The answer is the data below, repeated exactly, with no pictures included.

★ ★ ★ ★

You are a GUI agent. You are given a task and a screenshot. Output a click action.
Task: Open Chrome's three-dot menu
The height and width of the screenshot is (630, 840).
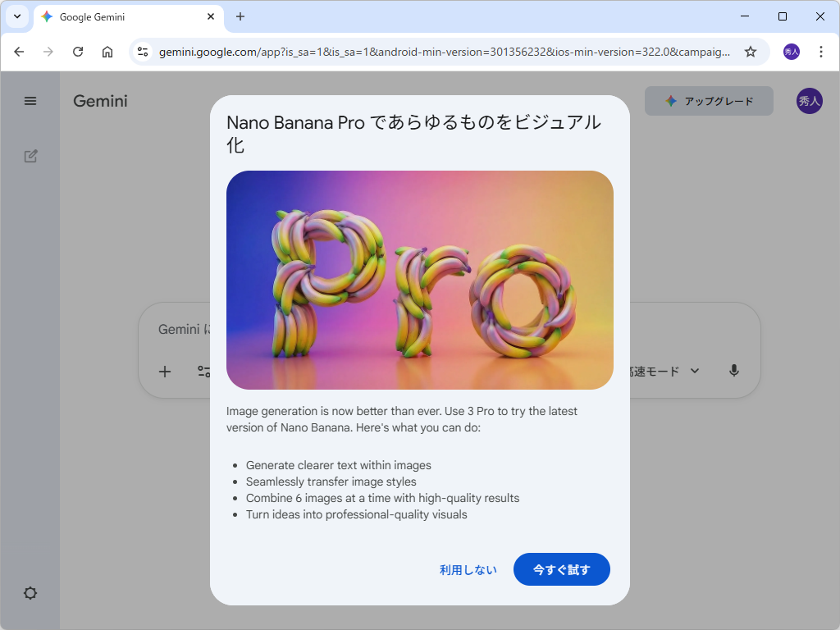pos(821,51)
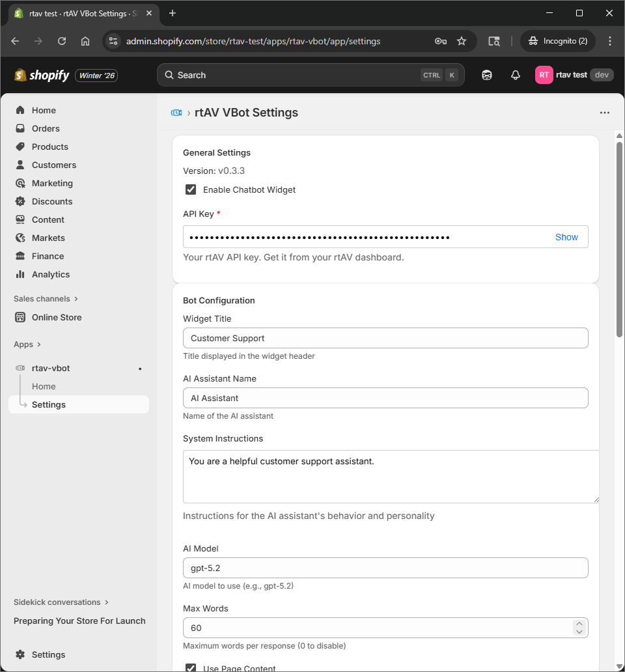
Task: Open the more actions menu beside page title
Action: [x=605, y=113]
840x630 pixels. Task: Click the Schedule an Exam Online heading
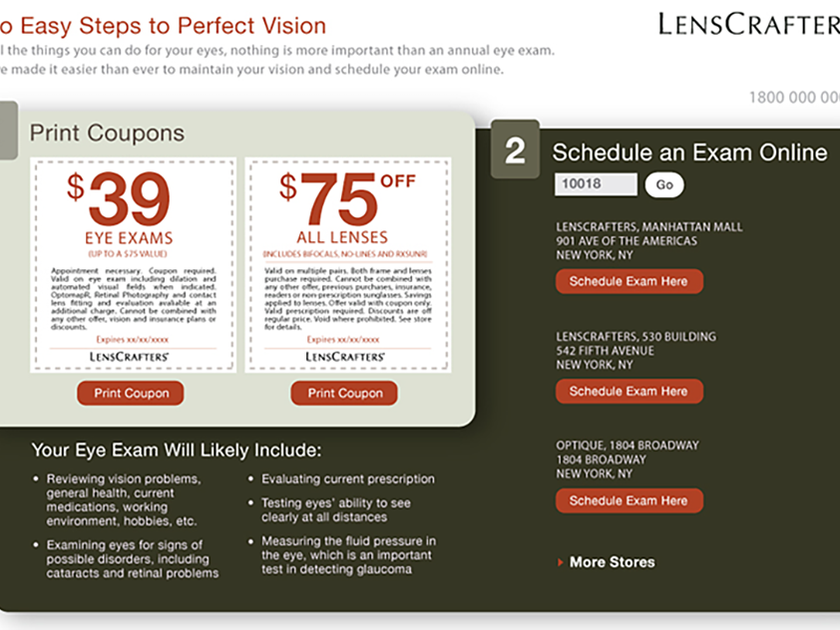[x=690, y=153]
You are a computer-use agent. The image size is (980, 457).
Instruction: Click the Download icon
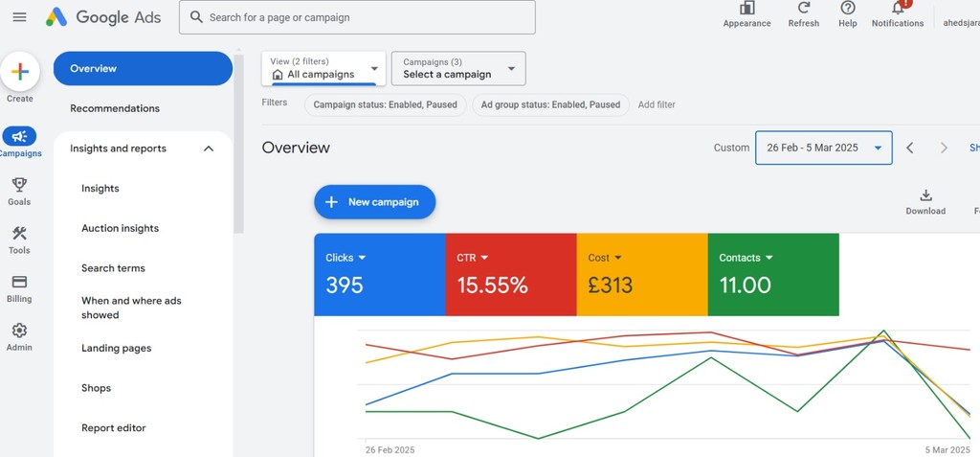click(x=925, y=195)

★ ★ ★ ★

Completed task
You are a GUI agent. You are given a task and a screenshot. Output a click action.
Task: Open Chrome's three-dot menu
The height and width of the screenshot is (630, 840).
pos(821,51)
Task: Open the more actions menu beside page title
Action: [x=605, y=113]
840x630 pixels. Task: Click the Schedule an Exam Online heading
[x=690, y=153]
You are a computer-use agent. The image size is (980, 457).
Instruction: Click the Download icon
click(x=925, y=195)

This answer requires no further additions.